EXERCISE GOAL
Reproduce the entries below exactly, but only from the line containing "This screenshot has height=705, width=1532." to the line containing "The image size is (1224, 1016).", inclusive.

Stored data entries
***
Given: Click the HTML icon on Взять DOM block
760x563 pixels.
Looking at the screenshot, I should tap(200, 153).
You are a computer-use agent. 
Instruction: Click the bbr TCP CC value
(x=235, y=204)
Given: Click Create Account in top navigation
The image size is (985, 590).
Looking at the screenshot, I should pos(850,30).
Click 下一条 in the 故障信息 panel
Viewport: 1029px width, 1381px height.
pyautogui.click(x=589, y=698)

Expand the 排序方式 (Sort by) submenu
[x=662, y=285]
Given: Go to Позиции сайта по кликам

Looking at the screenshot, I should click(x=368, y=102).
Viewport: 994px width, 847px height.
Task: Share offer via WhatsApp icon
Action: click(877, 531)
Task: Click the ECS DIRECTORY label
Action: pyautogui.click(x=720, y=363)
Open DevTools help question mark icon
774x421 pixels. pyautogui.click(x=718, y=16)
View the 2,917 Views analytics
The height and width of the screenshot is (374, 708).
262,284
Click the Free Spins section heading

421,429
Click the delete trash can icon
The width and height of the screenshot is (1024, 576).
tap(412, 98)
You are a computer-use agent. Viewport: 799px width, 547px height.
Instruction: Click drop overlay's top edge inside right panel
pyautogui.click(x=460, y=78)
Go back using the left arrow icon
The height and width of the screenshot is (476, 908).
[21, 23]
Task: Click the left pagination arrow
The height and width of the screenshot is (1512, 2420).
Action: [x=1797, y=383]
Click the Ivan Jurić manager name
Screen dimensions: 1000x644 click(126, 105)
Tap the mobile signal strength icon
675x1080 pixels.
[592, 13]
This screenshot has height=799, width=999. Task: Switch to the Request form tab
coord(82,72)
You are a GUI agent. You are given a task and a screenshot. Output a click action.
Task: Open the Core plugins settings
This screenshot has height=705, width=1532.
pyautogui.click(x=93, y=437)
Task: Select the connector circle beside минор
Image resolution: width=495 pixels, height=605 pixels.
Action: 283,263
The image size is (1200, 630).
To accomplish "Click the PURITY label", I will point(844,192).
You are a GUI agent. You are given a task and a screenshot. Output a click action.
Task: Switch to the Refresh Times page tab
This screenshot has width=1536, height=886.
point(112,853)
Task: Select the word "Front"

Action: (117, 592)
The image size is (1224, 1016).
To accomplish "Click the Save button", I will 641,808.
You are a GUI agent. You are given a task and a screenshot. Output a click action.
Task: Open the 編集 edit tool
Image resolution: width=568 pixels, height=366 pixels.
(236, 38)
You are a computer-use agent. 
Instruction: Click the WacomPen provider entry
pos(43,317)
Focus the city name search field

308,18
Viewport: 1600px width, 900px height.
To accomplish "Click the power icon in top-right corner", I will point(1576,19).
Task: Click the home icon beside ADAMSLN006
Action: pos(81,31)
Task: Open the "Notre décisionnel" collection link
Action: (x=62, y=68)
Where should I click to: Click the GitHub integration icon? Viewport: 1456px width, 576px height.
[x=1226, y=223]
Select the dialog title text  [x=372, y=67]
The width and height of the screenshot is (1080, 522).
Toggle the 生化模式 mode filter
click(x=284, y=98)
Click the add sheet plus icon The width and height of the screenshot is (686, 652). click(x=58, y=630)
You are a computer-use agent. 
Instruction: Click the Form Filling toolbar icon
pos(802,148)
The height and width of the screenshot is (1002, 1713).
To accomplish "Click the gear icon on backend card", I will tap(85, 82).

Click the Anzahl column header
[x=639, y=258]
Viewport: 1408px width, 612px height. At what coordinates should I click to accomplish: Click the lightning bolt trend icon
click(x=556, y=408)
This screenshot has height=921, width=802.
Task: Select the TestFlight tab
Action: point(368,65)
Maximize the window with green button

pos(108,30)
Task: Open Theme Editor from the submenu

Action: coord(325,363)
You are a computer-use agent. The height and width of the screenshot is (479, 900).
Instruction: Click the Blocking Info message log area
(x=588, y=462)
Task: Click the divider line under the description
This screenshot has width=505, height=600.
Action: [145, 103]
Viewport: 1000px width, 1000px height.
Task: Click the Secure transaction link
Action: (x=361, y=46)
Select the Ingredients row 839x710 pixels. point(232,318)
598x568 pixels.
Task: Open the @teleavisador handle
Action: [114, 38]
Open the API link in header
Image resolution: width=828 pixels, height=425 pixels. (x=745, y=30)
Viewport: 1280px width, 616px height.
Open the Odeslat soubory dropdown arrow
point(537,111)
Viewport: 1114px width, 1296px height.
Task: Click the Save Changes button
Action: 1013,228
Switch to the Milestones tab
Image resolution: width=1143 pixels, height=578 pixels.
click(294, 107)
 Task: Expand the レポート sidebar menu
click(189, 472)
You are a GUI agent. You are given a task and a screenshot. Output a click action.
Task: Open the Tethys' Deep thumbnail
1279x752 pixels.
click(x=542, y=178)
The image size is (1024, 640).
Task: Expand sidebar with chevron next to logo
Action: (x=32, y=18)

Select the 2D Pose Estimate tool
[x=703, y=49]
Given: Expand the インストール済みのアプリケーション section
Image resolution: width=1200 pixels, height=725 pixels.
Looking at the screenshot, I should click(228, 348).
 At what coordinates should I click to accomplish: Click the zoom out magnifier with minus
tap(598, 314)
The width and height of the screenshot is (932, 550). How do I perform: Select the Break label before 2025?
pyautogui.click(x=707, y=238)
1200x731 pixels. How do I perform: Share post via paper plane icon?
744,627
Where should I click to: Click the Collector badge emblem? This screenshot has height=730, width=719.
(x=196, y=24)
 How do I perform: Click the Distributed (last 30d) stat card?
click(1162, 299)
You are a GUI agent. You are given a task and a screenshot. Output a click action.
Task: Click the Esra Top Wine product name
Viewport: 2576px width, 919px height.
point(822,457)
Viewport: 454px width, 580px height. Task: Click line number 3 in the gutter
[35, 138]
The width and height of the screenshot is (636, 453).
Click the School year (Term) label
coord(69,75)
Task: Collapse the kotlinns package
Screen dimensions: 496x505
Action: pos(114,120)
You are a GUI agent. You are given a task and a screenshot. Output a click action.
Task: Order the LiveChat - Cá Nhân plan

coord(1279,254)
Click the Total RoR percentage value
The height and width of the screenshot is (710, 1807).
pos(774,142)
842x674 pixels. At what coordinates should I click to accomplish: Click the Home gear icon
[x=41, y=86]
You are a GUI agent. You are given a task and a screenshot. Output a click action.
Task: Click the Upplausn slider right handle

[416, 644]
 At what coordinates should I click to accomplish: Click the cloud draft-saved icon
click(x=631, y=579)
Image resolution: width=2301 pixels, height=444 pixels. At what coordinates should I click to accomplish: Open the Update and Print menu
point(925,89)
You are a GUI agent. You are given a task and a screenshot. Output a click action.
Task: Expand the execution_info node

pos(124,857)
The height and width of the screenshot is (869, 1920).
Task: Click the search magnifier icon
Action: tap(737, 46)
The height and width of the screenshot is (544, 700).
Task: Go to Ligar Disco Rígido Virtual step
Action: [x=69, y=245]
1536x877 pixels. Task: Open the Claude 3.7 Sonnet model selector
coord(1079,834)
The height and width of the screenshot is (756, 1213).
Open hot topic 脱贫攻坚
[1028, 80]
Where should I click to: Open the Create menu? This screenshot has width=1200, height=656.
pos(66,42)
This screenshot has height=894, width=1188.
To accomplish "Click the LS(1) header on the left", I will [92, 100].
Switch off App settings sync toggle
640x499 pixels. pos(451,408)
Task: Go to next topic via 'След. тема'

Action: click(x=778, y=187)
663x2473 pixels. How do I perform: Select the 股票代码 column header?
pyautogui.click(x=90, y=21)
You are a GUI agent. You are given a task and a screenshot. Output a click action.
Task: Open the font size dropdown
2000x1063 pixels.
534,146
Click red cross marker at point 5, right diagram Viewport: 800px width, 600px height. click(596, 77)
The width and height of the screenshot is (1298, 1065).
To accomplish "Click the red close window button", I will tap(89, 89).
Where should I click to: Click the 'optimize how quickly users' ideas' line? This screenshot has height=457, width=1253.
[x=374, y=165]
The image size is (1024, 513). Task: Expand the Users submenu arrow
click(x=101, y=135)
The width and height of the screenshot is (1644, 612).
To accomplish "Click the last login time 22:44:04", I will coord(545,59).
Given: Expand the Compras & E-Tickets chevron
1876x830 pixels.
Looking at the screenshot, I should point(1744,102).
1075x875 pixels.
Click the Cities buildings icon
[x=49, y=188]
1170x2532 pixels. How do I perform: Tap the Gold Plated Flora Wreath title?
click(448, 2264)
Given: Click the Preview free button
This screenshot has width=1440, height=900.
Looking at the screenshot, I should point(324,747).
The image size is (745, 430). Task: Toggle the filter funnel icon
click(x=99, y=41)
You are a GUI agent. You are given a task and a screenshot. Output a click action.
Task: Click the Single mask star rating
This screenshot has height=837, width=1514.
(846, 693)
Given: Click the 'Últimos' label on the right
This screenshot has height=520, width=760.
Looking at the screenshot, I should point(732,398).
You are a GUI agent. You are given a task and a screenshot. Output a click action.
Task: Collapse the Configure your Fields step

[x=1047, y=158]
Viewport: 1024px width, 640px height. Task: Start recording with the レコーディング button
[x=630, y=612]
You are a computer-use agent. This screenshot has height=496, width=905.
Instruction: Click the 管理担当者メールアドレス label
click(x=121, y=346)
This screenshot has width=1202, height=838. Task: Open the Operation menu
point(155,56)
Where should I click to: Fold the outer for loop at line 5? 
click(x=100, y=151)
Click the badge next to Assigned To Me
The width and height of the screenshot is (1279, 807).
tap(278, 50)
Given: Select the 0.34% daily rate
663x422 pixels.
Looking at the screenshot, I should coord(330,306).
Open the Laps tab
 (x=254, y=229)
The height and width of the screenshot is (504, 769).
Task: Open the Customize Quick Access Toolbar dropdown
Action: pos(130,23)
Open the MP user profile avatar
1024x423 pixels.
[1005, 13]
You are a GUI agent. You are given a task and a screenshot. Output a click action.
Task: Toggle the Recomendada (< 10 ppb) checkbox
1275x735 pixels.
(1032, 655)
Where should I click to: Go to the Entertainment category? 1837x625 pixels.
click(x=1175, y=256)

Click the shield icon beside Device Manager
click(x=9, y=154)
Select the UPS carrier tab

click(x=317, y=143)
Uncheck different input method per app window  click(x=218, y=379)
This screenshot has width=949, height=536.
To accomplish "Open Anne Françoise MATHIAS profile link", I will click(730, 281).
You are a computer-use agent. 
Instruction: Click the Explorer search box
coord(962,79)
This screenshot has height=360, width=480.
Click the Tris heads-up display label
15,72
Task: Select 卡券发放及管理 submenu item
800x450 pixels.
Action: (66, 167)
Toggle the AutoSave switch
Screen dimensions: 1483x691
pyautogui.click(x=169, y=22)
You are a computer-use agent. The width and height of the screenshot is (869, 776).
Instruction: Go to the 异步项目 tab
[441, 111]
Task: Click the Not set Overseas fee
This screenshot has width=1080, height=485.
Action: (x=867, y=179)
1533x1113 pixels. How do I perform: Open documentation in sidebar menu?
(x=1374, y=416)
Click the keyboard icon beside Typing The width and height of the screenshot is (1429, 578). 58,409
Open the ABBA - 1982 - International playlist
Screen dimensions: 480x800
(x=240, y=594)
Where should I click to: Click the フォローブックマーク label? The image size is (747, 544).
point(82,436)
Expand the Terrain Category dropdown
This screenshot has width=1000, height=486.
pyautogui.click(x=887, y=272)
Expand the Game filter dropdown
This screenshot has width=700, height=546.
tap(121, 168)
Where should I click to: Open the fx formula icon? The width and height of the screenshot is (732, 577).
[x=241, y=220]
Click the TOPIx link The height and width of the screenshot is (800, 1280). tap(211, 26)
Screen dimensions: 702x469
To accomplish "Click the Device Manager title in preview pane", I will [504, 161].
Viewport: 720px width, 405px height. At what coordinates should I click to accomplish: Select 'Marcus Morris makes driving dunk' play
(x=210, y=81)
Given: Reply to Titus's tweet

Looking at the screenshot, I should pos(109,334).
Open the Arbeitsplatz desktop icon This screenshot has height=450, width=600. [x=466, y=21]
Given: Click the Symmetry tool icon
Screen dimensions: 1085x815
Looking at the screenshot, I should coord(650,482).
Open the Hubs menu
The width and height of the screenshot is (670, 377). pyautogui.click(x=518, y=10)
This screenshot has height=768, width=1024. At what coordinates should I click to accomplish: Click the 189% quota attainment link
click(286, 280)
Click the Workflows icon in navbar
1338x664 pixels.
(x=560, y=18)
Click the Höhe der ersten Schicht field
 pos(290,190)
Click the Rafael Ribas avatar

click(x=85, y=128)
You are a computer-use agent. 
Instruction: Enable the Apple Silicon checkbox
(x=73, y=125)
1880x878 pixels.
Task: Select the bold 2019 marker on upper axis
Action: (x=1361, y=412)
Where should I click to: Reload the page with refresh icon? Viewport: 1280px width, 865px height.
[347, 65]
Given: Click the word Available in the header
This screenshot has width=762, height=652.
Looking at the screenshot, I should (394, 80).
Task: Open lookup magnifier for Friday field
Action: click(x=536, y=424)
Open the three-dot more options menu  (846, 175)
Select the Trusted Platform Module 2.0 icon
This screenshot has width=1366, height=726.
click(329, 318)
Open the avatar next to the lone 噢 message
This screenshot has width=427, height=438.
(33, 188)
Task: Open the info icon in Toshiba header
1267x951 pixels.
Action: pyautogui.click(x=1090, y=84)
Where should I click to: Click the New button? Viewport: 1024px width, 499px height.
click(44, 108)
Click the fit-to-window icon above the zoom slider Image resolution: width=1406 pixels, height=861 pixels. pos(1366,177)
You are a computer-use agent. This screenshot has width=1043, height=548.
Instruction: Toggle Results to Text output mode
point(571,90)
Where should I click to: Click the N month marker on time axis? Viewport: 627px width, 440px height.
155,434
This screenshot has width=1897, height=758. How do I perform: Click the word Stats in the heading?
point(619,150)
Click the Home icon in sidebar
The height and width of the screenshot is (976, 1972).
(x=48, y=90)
***
ANSWER SECTION
This screenshot has height=705, width=1532.
pyautogui.click(x=93, y=437)
Task: Select the connector circle beside минор
Image resolution: width=495 pixels, height=605 pixels.
Action: 283,263
The image size is (1200, 630).
To accomplish "Click the PURITY label", I will point(844,192).
You are a GUI agent. You are given a task and a screenshot. Output a click action.
Task: Switch to the Refresh Times page tab
This screenshot has width=1536, height=886.
point(112,853)
Task: Select the word "Front"

Action: (117, 592)
The image size is (1224, 1016).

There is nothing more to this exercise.